Disturbi della personalità: Il concetto di cambiamento di personalità epilettica, come veniva sostenuto in passato, è oggi considerato superato. L’esperienza affettiva e i modelli comportamentali possono essere specificamente alterati nei singoli casi di epilessia del lobo temporale o del lobo frontale. Nella maggior parte dei casi, tuttavia, i disturbi della personalità non sono correlati all’epilessia e, nel migliore dei casi, si accentuano come conseguenza della malattia di base e delle interazioni ad essa associate.
Effetti farmacologici sfavorevoli
I farmaci antiepilettici possono indurre disturbi della personalità nel senso di effetti farmacogenici sfavorevoli, che nel corso del trattamento possono essere interpretati in modo errato dal medico e accentuare i disturbi della personalità già esistenti. Trimble e Schmidt elencano quali farmaci antiepilettici aumentano il rischio di ulteriori disturbi psichiatrici quando si trattano pazienti con comorbilità psichiatrica [16]. Ad esempio, fenobarbital (PB), vigabatrin (VGB), topiramato (TPM), tiagabina (TGB), zonisamide (CNS) o levetiracetam (LEV) devono essere usati con cautela nei pazienti emotivamente instabili. Si raccomanda cautela nell’uso di lamotrigina (LTG) o LEV per i sintomi ansiosi. Si consiglia un uso prudente nell’umore paranoico con fenitoina (PHT), VGB, TPM o LEV, nel comportamento agitato o ipermotorio con LTG e nell’aumento dell’irritabilità con LEV, primidone (PRM) e PB. Secondo l’esperienza personale degli autori, la LEV in particolare può portare ad un aumento dell’irritabilità o aggravare l’irritabilità preesistente come effetto collaterale. Indicazioni simili emergono per il perampanel, che è stato approvato di recente nel 2013.
Crisi dissociative
Le crisi dissociative si verificano circa dieci volte più spesso nelle persone con epilessia rispetto alla popolazione generale [15]. La presenza aggiuntiva di una genesi dissociativa delle crisi deve essere considerata anche nelle epilessie refrattarie alla terapia. Un possibile problema di fondo è il sovraccarico cognitivo o emotivo. Il metodo di trattamento di prima scelta è la psicoterapia.

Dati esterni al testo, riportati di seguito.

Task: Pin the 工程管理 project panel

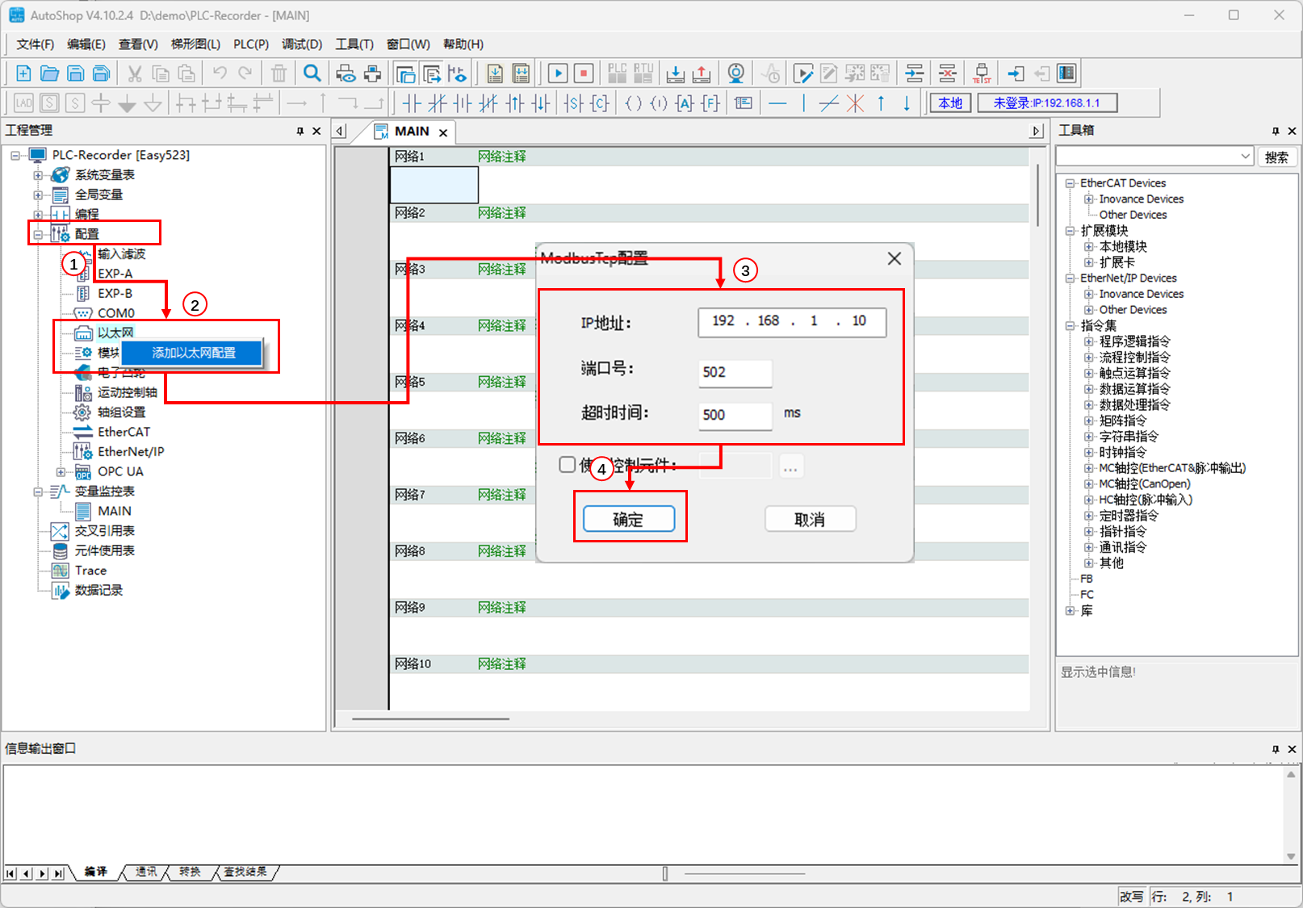Action: pos(300,131)
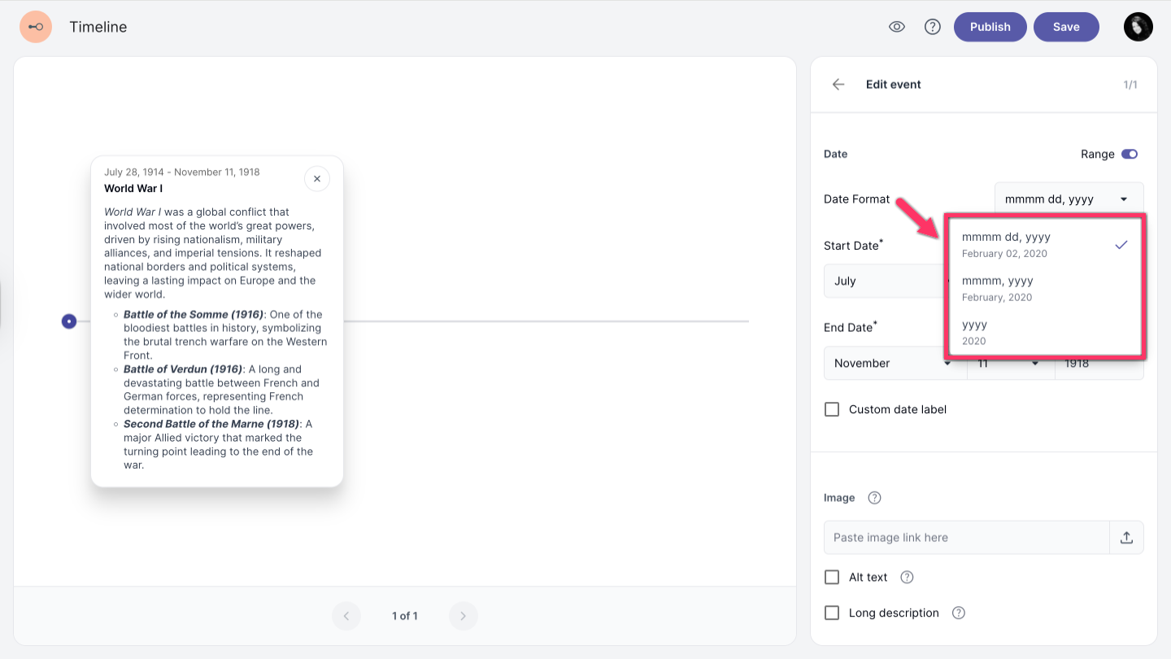The height and width of the screenshot is (659, 1171).
Task: Check the Alt text checkbox
Action: click(x=832, y=577)
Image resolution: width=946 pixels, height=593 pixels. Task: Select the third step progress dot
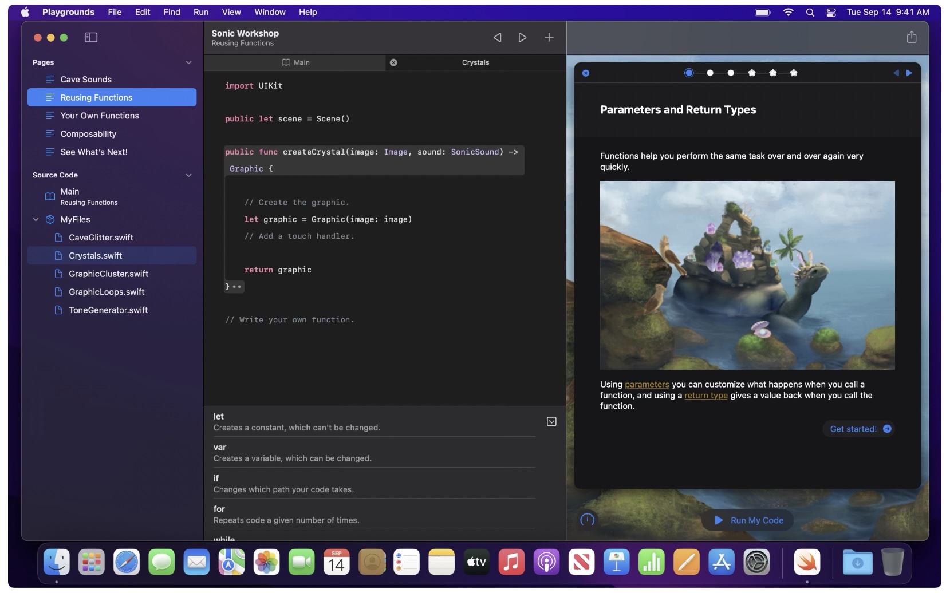731,73
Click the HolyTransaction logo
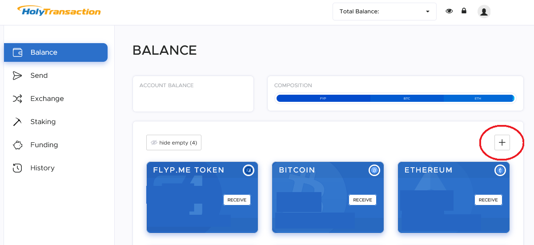 59,10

Accettazione della malattia
L’improvvisa comparsa di crisi epilettiche nella vita quotidiana e la gestione di una malattia cronica sono particolarmente impegnativi per la regolazione delle emozioni e del comportamento. Occorre superare la perdita di controllo subita a causa delle crisi, il senso di impotenza, la vergogna, la perdita di mobilità e forse di lavoro, la stigmatizzazione percepita o temuta e anche il timore di lesioni a seguito di una crisi. In particolare, mantenere una visione positiva della vita richiede un grande adattamento per i pazienti con epilessia refrattaria. Va notato che molte persone con epilessia riescono a gestirla con successo. Tuttavia, si osservano spesso disturbi temporanei dell’adattamento di colore diverso (per lo più ansioso o depressivo).
In sintesi, i sintomi psichiatrici possono manifestarsi indipendentemente dall’epilessia o essere associati all’epilessia. Il nostro obiettivo dovrebbe essere quello di prenderne atto, classificarli correttamente e trattarli in modo multimodale in collaborazione con specialisti dei settori della neurologia, della psichiatria, della (neuro)psicologia e della medicina sociale.